Appui budgétaire de l’Union européenne au Cameroun : 50 milliards de plus pour le secteur rural

La dotation dont la signature de l’avenant a eu lieu le 16 décembre 2019 à Yaoundé, fait suite aux bons résultats enregistrés dans le cadre de la première phase 2017-2019.

La commission de l’Union européenne vient de faire un don de 50 millions d’euros au gouvernement camerounais pour soutenir des réformes dans le secteur rural. C’est ce que l’on retient de la cérémonie de signature de l’avenant au contrat de réforme sectorielle  entre Alamine Ousmane Mey, ministre camerounais de l’Économie de la Planification et de l’aménagement du Territoire et Hans Peter Schadek, chef de la délégation de l’Union européenne au Cameroun, le 16 décembre 2019.

Selon le Minepat, le nouvel appui financier adossé à cet avenant s’inscrit dans la continuité de l’engagement de l’Union européenne pour une contribution à la modernisation de l’action publique camerounaise et en soutien au programme économique et financier conclu avec le Fonds monétaire international (FMI) en juin 2017. Il porte sur une enveloppe supplémentaire de 50 millions d’euros (32 783 106 500 FCFA) pour des décaissements respectifs de 24 millions d’euros en 2020 et 24 millions d’euros en 2021, avec une allocation de 2 millions d’euros pour les mesures complémentaires.

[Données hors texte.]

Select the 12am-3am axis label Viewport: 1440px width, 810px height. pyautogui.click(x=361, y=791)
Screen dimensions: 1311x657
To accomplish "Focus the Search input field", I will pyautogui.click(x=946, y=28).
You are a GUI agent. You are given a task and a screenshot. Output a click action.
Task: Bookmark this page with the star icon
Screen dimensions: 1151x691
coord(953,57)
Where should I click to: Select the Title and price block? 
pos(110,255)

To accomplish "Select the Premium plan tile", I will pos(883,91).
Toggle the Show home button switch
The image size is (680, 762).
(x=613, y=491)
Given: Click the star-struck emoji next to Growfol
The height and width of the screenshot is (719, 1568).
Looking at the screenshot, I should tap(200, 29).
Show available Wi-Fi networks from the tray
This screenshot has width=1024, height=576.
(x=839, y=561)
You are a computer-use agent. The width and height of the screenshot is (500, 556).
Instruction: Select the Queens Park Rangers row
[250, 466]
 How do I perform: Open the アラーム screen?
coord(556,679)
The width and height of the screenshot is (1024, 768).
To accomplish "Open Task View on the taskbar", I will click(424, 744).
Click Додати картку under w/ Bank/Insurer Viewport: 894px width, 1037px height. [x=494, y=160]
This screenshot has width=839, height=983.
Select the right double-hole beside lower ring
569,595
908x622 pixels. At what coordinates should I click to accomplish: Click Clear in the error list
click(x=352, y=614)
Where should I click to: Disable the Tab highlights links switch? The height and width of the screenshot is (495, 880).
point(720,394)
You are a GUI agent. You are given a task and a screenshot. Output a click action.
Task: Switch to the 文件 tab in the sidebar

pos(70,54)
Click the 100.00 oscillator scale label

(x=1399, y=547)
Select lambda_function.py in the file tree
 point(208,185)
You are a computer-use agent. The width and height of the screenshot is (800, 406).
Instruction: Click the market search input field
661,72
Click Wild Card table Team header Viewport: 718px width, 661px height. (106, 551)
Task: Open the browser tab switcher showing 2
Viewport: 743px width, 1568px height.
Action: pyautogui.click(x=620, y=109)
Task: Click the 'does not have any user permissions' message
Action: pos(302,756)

La dotation budgétaire fait suite aux progrès réalisés dans le cadre de la première phase de ce programme  de financement (2017-2020). Il s’agit notamment de la publication du premier catalogue national des semences végétales, la conduite des réformes essentielles dans le secteur semencier, l’augmentation de 10% des quantités de semences de pré-base dans les filières prioritaires, la validation de la politique nationale de santé animale et de santé publique vétérinaire.

Conditions

Toutefois, dans le cadre de ce nouvel appui, le gouvernement camerounais devra s’arrimer à certaines conditions. «En rapport avec ce nouvel appui, les principales réformes à mettre en œuvre au cours des deux prochaines années sont d’une part portées par les conditions générales habituelles à cette modalité de soutien. Ces réformes sont portées, sur les conditionnalités adossées à des indicateurs de performance traitant entre autres de l’exécution de la politique nationale de semences végétales (PNSV) et de la politique de santé animale et de santé publique vétérinaire ; de la mobilisation et de la transparence dans les taxes affectées aux secteurs cacao et bois », a déclaré Alamine Ousmane Mey.

Au cours du cycle budgétaire 2017-2019, un montant global de 89 millions d’euros, soit 58 milliards 380 millions FCFA a été décaissé en direction du trésor public camerounais au titre de l’appui budgétaire sectoriel de l’Union européenne.